Yersinia enterocolitica Isolates from Wild Boars Hunted in Lower Saxony, Germany

Alexandra von Altrock a, Diana Seinige b, Corinna Kehrenberg b,
Editor: D W Schaffner
PMCID: PMC4551178  PMID: 25956779

Abstract

Yersiniosis is strongly associated with the consumption of pork contaminated with enteropathogenic Yersinia enterocolitica, which is harbored by domestic pigs without showing clinical signs of disease. In contrast to data on Y. enterocolitica isolated from conventionally reared swine, investigations into the occurrence of Y. enterocolitica in wild boars in Germany are rare. The objectives of the study were to get knowledge about these bacteria and their occurrence in wild boars hunted in northern Germany by isolation of the bacteria from the tonsils, identification of the bioserotypes, determination of selected virulence factors, macrorestriction analysis, multilocus sequence typing (MLST), and testing of antimicrobial susceptibility. Altogether, tonsils from 17.1% of 111 tested wild boars were positive for Y. enterocolitica by culture methods. All but two isolates belonged to biotype (BT) 1A, with the majority of isolates bearing a ystB nucleotide sequence which was revealed to have 85% identity to internal regions of Y. enterocolitica heat-stable enterotoxin type B genes. The remaining Y. enterocolitica isolates were identified to be BT 1B and did not carry the virulence plasmid. However, two BT 1A isolates carried the ail gene. Macrorestriction analysis and results from MLST showed a high degree of genetic diversity of the isolates, although the region where the samples were taken was restricted to Lower Saxony, Germany, and wild boars were shot during one hunting season. In conclusion, most Y. enterocolitica isolates from wild boars investigated in this study belonged to biotype 1A. Enteropathogenic Y. enterocolitica bioserotypes 4/O:3 and 2/O:9, usually harbored by commercially raised pigs in Europe, could not be identified.

INTRODUCTION

The genus Yersinia belongs to the bacterial family Enterobacteriaceae and is actually composed of 18 species (1), with 3 of these species being shown to be human pathogens (Yersinia pestis, Y. pseudotuberculosis, Y. enterocolitica). Y. enterocolitica has been found in a variety of food, animal, and environmental samples and comprises both pathogenic and nonpathogenic strains. It is traditionally subdivided into bioserotypes on the basis of the combination of biochemical and serological tests (2). Y. enterocolitica species have six biotypes (BTs), of which five (BTs 1B, 2, 3, 4, and 5) contain pathogenic strains, characterized by the presence of the 70-kb virulence plasmid, termed pYV (3, 4). Because strains of BT 1A lack pYV, they have been regarded as avirulent in the past, although patients with diarrhea and outbreaks of gastrointestinal infections due to BT 1A yersiniae have been reported (58). The virulence plasmid pYV carries genes encoding adhesin A (YadA), Yersinia outer membrane proteins (Yops) from the type III secretion system, and the transcriptional regulator gene (virF) (4). Apart from pYV itself, pYV-bearing strains of Y. enterocolitica require a number of chromosomally encoded factors to express full virulence, such as the inv gene, which encodes the primary invasion factor for Y. enterocolitica (9); the ail gene, which encodes an outer membrane protein that promotes attachment and invasion (10); the rfbC gene, which can be used to identify pathogenic Y. enterocolitica O:3 strains (11); and the ystA gene, which encodes a heat-stable enterotoxin (12).

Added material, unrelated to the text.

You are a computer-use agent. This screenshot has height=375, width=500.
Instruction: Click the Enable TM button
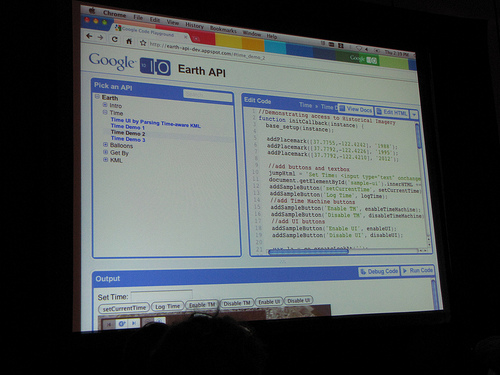click(x=202, y=305)
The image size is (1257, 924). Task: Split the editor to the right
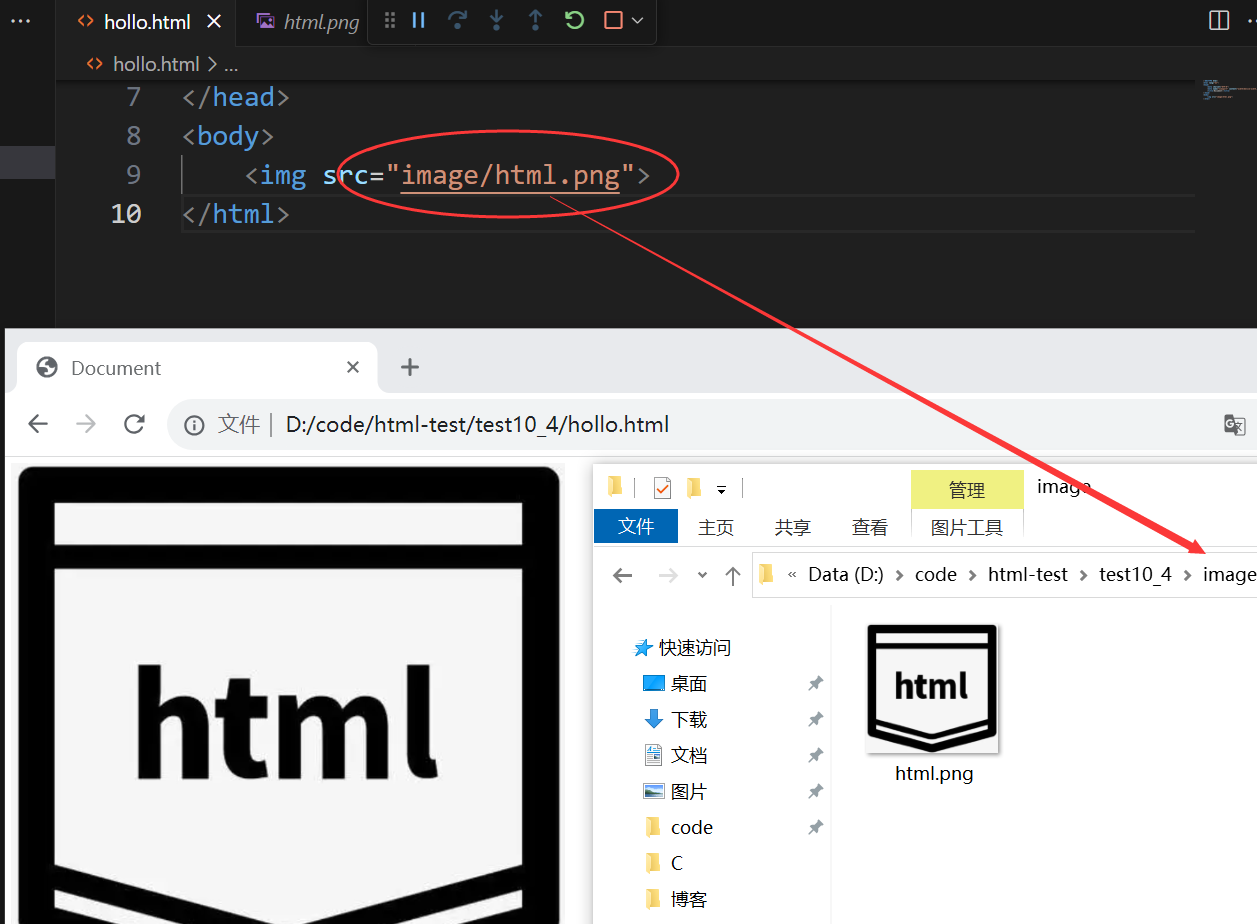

The ystB gene, which codes for another heat-stable, mouse-reactive enterotoxin, is mainly present in BT 1A strains of Y. enterocolitica (13).

In Europe, Y. enterocolitica strains of BT 4 (serotype O:3) and BT 2 (serotype O:9) are often associated with clinical cases in humans (14). Swine are an important reservoir of these bioserotypes, and they usually carry the agent asymptomatically in the tonsils (15). Besides the consumption of raw minced pork, which was identified to be a risk factor for human yersiniosis in Germany, dogs and cats might also act as sources of Y. enterocolitica (3, 16). Reports on the occurrence of Y. enterocolitica in wild boars (Sus scrofa) are rare, and the epidemiological link between wild boars and domestic pigs is still unknown (17). Serological investigations in northeastern Germany and in Switzerland detected anti-Yersinia antibodies in more than 60% of wild boars (18, 19), which is comparable to the results obtained in finishing pigs (20).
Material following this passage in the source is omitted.